_WRITTEN EXERCISE_
Write out, unchanged, the lines from the one containing "This screenshot has height=1568, width=529." through the last line below.
++++ PROVIDED DATA ++++
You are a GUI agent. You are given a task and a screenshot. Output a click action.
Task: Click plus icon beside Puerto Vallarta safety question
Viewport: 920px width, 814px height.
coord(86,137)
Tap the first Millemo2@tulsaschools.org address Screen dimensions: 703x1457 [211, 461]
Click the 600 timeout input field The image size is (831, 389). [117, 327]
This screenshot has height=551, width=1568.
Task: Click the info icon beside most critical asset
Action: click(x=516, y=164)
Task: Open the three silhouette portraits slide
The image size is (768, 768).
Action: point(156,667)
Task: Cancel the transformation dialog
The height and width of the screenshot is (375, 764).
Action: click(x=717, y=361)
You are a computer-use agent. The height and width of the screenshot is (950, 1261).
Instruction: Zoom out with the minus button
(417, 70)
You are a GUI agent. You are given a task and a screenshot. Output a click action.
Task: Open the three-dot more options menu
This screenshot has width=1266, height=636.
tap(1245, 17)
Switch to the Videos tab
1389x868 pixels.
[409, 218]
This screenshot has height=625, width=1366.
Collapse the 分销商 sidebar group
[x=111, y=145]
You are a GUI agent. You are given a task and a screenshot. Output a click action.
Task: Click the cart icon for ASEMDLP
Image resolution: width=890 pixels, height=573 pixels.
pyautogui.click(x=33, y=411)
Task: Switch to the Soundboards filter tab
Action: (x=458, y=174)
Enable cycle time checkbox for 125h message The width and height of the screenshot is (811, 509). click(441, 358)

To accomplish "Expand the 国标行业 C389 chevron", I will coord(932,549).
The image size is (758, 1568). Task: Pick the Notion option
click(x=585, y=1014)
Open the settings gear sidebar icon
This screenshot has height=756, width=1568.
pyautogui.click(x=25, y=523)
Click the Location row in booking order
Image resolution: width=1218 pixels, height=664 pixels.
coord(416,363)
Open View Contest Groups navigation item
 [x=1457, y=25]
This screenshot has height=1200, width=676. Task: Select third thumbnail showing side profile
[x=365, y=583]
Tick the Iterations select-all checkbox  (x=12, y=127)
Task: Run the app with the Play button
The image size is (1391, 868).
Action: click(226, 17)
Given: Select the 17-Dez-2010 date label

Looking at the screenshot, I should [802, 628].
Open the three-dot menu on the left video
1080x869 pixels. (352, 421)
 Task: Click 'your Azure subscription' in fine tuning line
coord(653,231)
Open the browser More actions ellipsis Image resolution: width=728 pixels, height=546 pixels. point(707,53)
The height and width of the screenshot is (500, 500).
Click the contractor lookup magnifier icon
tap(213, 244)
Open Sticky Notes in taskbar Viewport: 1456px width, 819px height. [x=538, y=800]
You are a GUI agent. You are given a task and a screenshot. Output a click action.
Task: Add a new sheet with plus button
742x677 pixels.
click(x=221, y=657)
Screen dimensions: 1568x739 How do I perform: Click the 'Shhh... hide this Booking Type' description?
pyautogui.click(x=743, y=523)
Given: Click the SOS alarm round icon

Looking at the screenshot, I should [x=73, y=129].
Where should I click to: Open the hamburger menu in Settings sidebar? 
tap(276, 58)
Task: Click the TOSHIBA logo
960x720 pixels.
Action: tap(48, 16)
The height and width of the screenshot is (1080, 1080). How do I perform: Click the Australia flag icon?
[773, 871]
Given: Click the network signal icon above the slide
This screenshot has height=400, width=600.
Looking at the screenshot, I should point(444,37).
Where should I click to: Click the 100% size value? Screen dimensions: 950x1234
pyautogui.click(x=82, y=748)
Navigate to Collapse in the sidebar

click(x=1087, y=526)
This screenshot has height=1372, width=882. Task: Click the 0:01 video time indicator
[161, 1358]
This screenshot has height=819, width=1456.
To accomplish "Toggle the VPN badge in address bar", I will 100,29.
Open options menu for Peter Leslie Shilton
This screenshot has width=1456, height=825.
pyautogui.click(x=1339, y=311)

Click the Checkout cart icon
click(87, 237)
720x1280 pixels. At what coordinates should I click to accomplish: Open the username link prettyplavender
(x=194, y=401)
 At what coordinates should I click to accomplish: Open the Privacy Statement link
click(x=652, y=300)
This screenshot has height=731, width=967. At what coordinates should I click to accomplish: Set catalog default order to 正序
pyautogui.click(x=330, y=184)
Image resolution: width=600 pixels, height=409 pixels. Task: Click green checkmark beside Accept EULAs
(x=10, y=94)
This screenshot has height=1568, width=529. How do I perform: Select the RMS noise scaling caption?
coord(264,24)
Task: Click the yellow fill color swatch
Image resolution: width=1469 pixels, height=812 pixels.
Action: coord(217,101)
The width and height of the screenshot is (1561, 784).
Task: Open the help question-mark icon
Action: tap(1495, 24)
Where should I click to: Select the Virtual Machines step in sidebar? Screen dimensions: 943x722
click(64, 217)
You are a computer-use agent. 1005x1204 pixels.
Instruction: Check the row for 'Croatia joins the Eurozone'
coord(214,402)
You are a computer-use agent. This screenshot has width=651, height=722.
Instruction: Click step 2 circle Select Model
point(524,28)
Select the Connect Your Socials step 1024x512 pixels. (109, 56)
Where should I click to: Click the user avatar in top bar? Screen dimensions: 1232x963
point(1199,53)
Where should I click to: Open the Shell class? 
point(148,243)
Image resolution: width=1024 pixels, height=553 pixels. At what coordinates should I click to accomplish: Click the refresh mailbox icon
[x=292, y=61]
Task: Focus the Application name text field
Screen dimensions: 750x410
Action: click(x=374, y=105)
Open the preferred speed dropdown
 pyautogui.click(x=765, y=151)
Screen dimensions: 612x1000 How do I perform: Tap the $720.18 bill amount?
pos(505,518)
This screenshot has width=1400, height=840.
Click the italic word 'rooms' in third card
++++
_WRITTEN ANSWER_
This screenshot has height=1568, width=529. How do I perform: Select the RMS noise scaling caption?
coord(264,24)
Task: Click the yellow fill color swatch
Image resolution: width=1469 pixels, height=812 pixels.
Action: coord(217,101)
The width and height of the screenshot is (1561, 784).
Task: Open the help question-mark icon
Action: tap(1495, 24)
Where should I click to: Select the Virtual Machines step in sidebar? Screen dimensions: 943x722
click(64, 217)
You are a computer-use agent. 1005x1204 pixels.
Instruction: Check the row for 'Croatia joins the Eurozone'
coord(214,402)
You are a computer-use agent. This screenshot has width=651, height=722.
Instruction: Click step 2 circle Select Model
point(524,28)
Select the Connect Your Socials step 1024x512 pixels. (109, 56)
Where should I click to: Click the user avatar in top bar? Screen dimensions: 1232x963
point(1199,53)
Where should I click to: Open the Shell class? 
point(148,243)
Image resolution: width=1024 pixels, height=553 pixels. At what coordinates should I click to accomplish: Click the refresh mailbox icon
[x=292, y=61]
Task: Focus the Application name text field
Screen dimensions: 750x410
Action: click(x=374, y=105)
Open the preferred speed dropdown
 pyautogui.click(x=765, y=151)
Screen dimensions: 612x1000 How do I perform: Tap the $720.18 bill amount?
pos(505,518)
This screenshot has width=1400, height=840.
Click the italic word 'rooms' in third card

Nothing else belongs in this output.